When writing code, you should consider how to make it as generalisable as possible. That is, you should write your code in a way that allows yourself and others to take what you’ve written and use it for several different purposes. In practice, this means writing code as functions within R.

A function is a set of commands that are bundled together so that they can all be repeated with a single line of code. A function will generally accept different inputs, or parameters, which allows it to be applied in different situations. Within R, functions can be grouped together in packages.

This means writing your code as much as possible to use these three methods (in reverse order of preference):

  1. Custom functions
  2. Custom packages
  3. Multi-use packages (eg. mojrap)

Code should use as few individual lines of processing as possible. You should design your process to make use of functions as much as possible and these functions should be designed to work on other datasets than those within your RAP process.

When creating functions, make them as generalisable as possible.
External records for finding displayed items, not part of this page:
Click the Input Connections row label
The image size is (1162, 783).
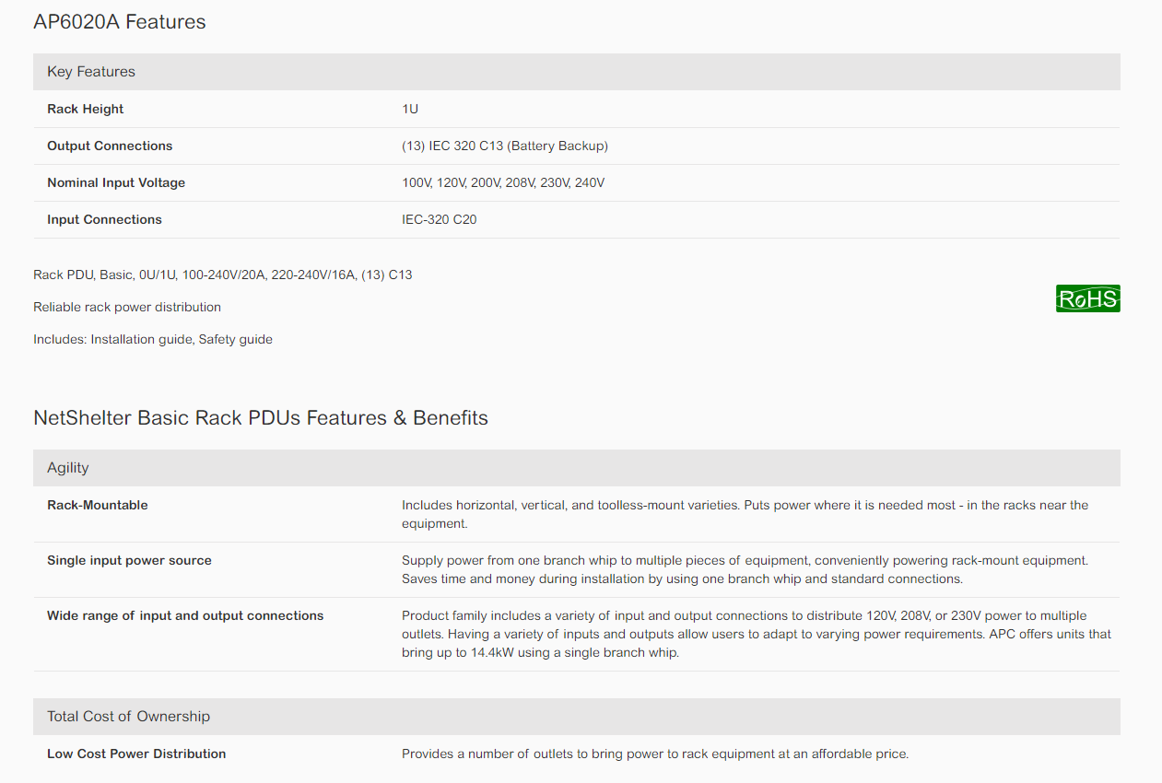[x=104, y=219]
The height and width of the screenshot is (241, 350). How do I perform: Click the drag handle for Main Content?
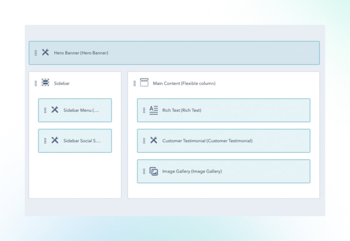coord(134,83)
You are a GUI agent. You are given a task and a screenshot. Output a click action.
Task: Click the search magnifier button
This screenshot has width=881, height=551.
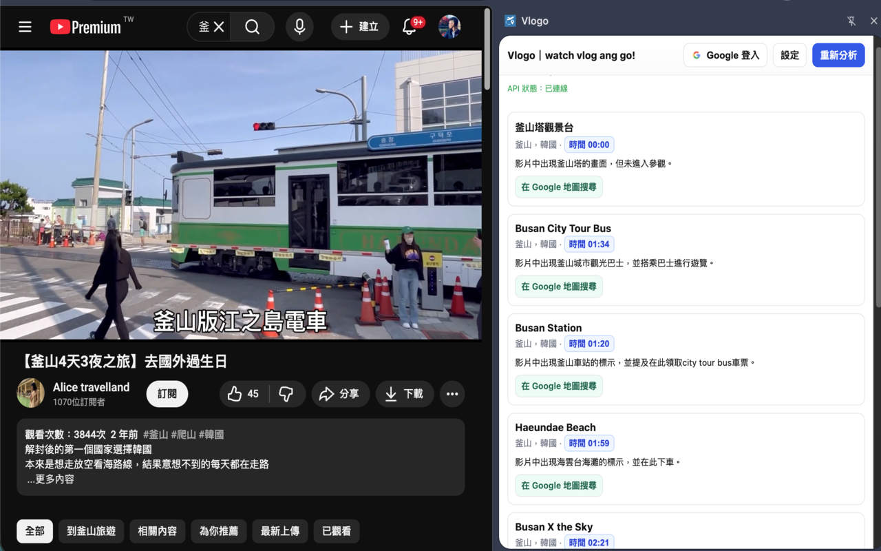252,27
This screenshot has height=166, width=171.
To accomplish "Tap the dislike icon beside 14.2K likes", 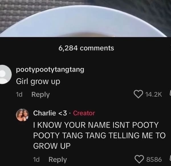I will pos(170,94).
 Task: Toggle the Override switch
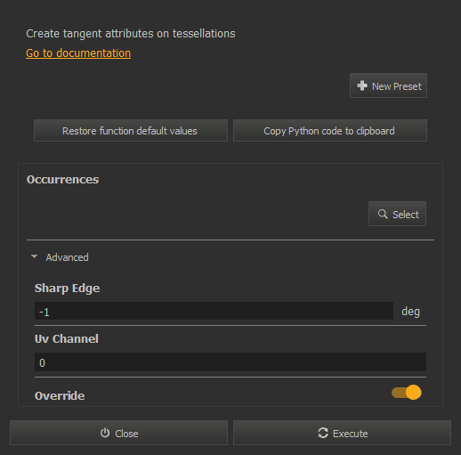407,393
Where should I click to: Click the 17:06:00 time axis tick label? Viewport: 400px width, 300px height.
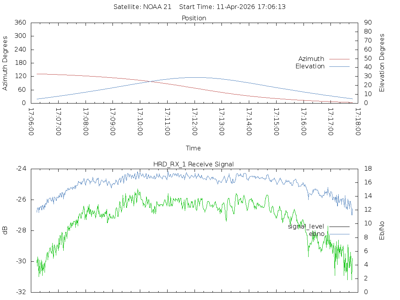(x=31, y=121)
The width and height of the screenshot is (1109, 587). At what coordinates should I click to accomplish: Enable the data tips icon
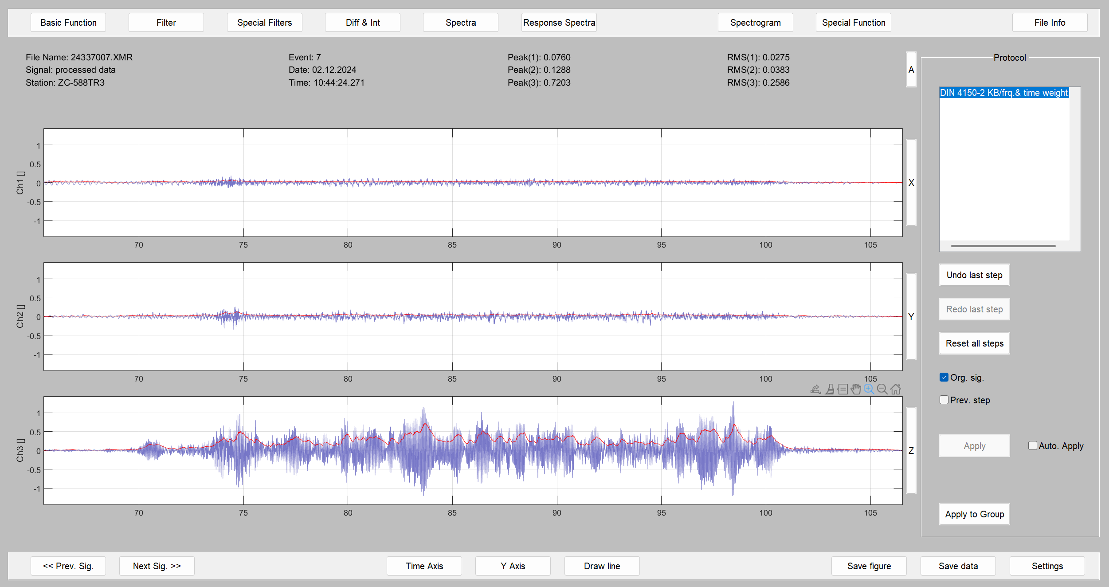[843, 390]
This means not including any code within your function that is only applicable to your data and not hardcoding any dataset-specific variables. Any references to data should be set within the parameters of the function so that the function can work on other datasets. Code that is used to recode variables, for example, should refer to a lookup table rather than hard-coding the recodes within the function. This means that your function can be used in other contexts by simply referring to a new lookup table.

These functions should be built into packages, either custom packages for your particular RAP, or packages such as mojrap which work across multiple processes.

Mojrap is intended to serve as the repository for functions that can be used across publications within MOJ. It is also good practice to use the common packages used across tidy data to standardise your code, these could include:

  • dplyr
  • tidyverse
  • openxlsx
  • ggplot2

When writing your RAPped code in R, it is good practice to use package names with a double colon when calling functions from external packages. For example, when using dplyr’s filter function use dplyr::filter rather than just filter. This means whenever your code is reproduced, the packages required to run it are obvious from the functions used within the code. This also makes functions easier to code into packages if you do this later down the line.